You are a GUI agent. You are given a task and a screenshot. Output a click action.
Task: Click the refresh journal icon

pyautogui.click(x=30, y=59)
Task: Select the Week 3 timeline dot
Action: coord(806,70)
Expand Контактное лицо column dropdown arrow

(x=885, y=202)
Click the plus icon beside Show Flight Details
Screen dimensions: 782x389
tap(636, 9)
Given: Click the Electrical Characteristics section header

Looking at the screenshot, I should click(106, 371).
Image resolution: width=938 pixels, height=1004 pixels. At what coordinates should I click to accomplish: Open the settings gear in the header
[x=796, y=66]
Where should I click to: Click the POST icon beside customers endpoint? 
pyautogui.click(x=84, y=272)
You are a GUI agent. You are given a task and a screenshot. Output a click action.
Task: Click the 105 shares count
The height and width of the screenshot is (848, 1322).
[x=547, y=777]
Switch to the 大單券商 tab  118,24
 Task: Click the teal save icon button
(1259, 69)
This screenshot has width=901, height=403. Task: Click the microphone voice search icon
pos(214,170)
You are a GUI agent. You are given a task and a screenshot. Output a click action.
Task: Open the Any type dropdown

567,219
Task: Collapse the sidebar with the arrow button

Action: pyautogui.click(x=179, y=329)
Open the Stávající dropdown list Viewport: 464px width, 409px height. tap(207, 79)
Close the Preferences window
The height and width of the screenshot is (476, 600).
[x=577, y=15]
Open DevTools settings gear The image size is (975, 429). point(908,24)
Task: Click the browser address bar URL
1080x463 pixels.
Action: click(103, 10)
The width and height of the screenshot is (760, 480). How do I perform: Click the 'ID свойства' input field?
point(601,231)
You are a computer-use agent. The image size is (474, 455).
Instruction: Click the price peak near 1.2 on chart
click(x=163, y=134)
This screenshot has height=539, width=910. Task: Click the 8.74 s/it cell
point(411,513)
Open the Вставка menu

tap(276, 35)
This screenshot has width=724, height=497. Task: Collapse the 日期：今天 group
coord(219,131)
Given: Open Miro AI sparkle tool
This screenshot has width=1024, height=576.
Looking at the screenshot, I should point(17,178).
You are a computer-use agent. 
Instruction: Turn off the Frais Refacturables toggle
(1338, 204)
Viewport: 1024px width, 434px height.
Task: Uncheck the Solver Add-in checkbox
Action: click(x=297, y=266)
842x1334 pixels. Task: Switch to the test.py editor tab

> _Directions_
Scan the lines above for the word "Switch", then copy each line that has it.

> _Answer box_
Switch to the 大單券商 tab  118,24
842x1334 pixels. Task: Switch to the test.py editor tab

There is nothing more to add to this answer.